Objectives: In this study, we characterize a concurrent disseminated infection with a virulent hypermucoviscous (HMV) Klebsiella pneumoniae and an OXA-181-producing XDR K. pneumoniae from a patient with recent hospitalization in India. During exposure to meropenem therapy, the highly susceptible HMV K. pneumoniae became resistant to carbapenems, consistent with the acquisition of blaOXA-181.
Methods: Twelve K. pneumoniae isolates were recovered from the patient and the hospital room environment over a 3 month hospitalization. Phenotypic and molecular studies were completed to characterize the isolates. Oxford Nanopore and Illumina MiSeq WGS were performed to study phylogeny (MLST and SNPs), plasmids and virulence genes and demonstrate changes in the organism's resistome that occurred over time.
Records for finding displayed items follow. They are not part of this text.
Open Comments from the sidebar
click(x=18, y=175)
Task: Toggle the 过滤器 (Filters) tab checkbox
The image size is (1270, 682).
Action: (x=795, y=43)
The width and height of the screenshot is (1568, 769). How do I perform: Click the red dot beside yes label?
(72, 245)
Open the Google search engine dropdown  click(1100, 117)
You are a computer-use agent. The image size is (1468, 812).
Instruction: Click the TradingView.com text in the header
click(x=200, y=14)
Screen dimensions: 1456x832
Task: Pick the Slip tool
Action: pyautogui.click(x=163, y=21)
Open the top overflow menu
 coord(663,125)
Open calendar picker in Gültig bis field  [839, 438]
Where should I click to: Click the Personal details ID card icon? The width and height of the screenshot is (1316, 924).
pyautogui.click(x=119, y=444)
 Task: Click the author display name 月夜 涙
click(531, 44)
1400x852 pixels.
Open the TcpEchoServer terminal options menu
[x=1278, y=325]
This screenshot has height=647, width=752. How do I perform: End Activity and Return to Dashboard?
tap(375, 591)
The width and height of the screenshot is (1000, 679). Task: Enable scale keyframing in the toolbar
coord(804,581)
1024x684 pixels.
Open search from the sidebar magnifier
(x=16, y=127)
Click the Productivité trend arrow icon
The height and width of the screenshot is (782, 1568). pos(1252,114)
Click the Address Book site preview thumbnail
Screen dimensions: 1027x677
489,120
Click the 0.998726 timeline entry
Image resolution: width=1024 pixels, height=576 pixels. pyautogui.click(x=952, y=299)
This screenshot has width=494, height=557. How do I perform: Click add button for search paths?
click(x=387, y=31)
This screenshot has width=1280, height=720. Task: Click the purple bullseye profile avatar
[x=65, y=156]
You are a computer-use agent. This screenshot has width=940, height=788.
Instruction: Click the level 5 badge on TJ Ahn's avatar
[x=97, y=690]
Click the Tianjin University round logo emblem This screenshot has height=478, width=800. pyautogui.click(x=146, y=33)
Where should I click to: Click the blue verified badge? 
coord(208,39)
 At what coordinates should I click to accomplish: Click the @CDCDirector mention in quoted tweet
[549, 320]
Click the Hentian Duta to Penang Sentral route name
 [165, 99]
Results: WGS revealed that the HMV K. pneumoniae belonged to ST23 and harboured an IncH1B virulence plasmid, while the XDR K. pneumoniae belonged to ST147 and possessed two MDR plasmids (IncR and IncFII), the blaOXA-181-bearing ColKP3 plasmid and chromosomal mutations conferring the XDR phenotype. Sequential isolates demonstrated plasmid diversification (fusion of the IncR and IncFII plasmids), mobilization of resistance elements (ompK35 inactivation by ISEcp1-blaCTX-M-15 mobilization, varying numbers of resistance genes on plasmid scaffolds) and chromosomal mutations (mutations in mgrB) leading to further antibiotic resistance that coincided with antibiotic pressure. Importantly, the HMV strain in this study was unable to preserve the carbapenem-resistant phenotype without the selective pressure of meropenem.
Conclusions: To the best of our knowledge, we are the first to report a carbapenem-resistant HMV K. pneumoniae strain in the USA. Ultimately, this case demonstrates the role of antibiotic pressure in the acquisition and loss of important genetic elements.